⟨

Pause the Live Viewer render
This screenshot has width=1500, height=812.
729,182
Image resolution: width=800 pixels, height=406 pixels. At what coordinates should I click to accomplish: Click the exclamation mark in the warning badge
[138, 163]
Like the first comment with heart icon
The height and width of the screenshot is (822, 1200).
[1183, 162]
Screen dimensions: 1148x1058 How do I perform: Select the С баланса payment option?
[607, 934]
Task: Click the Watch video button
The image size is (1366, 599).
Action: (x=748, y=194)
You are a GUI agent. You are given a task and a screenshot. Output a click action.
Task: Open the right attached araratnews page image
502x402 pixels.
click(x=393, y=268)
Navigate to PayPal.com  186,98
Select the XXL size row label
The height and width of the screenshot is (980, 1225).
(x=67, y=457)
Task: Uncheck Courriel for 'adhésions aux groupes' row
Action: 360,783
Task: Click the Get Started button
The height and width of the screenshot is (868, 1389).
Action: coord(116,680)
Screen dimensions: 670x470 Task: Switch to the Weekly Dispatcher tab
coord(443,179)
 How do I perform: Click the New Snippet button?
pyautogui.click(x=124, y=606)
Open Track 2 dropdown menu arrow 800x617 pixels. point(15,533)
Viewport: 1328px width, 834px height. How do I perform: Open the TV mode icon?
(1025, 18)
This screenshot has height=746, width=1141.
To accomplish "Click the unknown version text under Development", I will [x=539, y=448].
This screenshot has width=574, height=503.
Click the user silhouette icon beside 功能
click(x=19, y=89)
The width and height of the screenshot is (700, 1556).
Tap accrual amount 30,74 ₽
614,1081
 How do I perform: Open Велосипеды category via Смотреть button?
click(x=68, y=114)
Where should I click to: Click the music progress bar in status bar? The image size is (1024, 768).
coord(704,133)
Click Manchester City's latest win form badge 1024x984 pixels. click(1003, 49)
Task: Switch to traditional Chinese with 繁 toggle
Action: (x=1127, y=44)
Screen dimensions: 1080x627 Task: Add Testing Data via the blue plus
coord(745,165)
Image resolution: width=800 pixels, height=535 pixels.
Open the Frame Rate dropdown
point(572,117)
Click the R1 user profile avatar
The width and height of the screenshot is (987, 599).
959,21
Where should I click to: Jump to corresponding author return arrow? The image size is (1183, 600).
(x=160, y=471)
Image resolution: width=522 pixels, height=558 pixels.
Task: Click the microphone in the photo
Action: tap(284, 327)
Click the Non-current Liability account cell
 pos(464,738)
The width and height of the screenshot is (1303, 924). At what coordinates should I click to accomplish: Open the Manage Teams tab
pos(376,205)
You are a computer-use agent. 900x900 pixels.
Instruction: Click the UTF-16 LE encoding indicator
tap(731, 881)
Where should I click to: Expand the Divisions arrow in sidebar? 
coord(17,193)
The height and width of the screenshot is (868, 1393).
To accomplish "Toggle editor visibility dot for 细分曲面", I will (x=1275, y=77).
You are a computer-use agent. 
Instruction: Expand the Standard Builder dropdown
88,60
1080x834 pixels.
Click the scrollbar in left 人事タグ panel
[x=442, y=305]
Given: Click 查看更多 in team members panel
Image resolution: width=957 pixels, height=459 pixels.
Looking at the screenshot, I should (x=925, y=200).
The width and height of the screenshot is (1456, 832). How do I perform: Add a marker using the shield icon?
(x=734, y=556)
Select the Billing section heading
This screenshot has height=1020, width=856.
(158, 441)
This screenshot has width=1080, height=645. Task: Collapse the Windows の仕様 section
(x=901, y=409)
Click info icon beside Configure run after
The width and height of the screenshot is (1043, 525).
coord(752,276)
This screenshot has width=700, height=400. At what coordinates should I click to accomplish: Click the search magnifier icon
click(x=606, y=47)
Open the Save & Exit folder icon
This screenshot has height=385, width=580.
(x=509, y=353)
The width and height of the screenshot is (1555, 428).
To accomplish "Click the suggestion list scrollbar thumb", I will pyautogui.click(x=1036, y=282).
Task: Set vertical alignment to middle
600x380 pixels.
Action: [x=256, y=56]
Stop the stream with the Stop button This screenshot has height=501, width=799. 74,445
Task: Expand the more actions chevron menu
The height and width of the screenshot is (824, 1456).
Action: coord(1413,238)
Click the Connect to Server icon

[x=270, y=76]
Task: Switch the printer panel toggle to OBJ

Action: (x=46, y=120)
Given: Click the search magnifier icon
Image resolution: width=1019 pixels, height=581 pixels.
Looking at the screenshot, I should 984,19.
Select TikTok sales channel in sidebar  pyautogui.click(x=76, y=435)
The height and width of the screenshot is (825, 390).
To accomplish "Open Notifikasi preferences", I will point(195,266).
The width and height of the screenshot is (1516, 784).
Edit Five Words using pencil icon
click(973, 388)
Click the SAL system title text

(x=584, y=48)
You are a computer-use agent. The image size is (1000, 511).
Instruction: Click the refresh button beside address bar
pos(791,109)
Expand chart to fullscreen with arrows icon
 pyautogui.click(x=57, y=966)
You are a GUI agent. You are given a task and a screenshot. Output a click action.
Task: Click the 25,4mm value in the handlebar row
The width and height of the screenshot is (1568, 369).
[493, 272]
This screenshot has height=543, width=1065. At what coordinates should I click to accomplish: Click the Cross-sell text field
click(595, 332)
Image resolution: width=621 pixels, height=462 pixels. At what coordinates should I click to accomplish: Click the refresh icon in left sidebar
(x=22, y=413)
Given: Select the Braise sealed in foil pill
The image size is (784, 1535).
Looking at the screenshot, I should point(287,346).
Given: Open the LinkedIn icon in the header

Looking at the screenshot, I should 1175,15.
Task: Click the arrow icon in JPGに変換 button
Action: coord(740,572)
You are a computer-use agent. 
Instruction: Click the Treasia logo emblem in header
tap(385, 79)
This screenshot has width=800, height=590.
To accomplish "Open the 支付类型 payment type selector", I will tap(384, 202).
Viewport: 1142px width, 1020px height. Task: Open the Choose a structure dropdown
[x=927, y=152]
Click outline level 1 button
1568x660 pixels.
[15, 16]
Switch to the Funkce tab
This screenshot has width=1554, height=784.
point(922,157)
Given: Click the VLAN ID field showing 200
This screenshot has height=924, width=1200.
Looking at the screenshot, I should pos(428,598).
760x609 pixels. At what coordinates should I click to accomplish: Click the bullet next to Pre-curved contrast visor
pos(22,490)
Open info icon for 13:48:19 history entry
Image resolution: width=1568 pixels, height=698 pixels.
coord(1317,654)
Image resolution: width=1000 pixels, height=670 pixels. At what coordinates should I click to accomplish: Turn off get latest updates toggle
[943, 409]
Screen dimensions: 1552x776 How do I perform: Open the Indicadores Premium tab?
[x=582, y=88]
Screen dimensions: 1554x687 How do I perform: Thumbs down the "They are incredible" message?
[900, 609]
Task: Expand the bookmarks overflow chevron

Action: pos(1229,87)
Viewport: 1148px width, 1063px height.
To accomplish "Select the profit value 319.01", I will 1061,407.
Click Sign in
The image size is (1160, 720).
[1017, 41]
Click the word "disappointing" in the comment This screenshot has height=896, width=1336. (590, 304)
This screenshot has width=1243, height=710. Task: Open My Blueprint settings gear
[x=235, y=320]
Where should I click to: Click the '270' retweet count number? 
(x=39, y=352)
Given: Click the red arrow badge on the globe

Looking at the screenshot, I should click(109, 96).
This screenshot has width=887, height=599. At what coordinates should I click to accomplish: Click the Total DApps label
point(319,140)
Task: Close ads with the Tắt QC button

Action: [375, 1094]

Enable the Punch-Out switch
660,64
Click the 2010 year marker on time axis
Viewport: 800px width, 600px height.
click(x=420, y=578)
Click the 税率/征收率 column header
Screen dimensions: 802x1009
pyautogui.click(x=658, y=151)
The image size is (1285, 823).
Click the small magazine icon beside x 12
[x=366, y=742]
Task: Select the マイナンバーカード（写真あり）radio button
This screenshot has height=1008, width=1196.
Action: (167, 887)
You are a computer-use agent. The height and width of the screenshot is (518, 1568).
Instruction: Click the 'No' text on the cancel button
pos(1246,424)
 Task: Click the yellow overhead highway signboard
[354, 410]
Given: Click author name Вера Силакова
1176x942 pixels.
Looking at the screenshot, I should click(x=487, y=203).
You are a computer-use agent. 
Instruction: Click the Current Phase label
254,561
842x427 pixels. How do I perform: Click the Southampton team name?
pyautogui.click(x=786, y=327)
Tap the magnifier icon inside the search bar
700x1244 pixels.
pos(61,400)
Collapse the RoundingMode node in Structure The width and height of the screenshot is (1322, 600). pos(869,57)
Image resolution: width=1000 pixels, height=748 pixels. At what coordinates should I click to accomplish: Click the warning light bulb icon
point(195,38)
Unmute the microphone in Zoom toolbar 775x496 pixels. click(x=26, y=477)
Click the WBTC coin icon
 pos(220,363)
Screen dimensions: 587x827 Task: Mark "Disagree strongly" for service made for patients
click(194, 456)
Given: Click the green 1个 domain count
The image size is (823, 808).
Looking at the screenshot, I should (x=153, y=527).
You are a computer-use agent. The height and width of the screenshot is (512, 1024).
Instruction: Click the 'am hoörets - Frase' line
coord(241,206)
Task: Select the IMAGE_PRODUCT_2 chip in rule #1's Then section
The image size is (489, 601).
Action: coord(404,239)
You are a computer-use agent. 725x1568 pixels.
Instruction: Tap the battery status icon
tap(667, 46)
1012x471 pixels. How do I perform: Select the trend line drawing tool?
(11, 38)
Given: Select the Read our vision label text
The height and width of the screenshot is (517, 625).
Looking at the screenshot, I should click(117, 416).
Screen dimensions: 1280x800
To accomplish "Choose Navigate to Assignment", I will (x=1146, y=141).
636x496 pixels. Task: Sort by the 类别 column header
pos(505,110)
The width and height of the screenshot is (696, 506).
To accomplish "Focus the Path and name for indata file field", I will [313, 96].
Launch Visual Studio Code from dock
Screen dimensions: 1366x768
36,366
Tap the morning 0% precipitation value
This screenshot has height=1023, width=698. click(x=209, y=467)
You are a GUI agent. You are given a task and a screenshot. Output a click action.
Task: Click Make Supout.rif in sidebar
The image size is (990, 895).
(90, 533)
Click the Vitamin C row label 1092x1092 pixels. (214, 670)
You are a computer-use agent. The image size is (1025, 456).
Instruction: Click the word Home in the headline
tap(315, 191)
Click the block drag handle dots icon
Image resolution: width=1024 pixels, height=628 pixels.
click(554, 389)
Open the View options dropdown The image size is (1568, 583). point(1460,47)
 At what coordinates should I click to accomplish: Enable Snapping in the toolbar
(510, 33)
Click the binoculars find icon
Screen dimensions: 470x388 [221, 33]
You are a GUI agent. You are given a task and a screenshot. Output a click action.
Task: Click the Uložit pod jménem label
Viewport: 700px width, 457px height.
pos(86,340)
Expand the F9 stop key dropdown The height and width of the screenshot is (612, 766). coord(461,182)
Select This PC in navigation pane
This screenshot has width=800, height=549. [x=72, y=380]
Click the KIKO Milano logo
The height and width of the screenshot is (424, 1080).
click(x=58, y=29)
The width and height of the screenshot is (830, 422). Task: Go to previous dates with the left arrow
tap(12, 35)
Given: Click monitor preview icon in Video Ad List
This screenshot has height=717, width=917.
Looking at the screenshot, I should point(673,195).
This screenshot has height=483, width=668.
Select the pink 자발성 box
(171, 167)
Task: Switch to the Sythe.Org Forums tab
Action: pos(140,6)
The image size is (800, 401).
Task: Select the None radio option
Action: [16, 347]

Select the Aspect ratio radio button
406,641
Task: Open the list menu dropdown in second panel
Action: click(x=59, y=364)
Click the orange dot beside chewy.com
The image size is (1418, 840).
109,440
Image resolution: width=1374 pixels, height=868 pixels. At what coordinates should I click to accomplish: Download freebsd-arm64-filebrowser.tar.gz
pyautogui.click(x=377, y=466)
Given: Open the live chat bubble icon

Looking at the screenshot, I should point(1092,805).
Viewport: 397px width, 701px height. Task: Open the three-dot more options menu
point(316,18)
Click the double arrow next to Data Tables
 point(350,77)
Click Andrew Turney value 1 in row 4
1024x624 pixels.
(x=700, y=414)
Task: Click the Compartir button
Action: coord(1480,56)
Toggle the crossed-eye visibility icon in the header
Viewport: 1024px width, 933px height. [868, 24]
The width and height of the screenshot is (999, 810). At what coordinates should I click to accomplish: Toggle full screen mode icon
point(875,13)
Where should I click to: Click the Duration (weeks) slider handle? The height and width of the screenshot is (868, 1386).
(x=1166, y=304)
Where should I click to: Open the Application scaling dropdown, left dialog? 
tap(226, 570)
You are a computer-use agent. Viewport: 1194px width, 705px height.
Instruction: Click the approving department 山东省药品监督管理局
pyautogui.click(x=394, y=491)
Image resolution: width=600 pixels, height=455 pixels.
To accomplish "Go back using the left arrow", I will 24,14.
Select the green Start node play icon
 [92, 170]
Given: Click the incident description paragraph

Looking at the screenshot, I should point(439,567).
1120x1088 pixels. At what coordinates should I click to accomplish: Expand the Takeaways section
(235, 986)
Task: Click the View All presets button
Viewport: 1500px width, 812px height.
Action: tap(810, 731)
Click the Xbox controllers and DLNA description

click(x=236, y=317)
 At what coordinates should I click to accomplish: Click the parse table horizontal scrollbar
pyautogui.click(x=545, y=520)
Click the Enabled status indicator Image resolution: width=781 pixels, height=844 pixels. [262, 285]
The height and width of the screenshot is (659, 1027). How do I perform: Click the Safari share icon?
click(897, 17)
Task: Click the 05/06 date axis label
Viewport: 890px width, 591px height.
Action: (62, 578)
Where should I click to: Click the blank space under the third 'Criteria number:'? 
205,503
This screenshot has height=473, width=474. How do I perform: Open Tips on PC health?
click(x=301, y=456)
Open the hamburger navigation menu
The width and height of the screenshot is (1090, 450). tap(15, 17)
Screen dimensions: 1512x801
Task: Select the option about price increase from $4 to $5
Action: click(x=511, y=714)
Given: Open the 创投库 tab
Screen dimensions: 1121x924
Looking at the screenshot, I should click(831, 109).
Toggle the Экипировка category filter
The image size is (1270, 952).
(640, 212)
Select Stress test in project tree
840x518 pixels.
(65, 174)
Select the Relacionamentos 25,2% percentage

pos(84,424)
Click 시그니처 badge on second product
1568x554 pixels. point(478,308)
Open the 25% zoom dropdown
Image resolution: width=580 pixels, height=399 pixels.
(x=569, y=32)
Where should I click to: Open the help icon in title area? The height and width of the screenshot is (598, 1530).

⟩

(Prompt) Find how many lines of the material carry the string "info". Only the number should be in the answer.

(Exercise answer) 2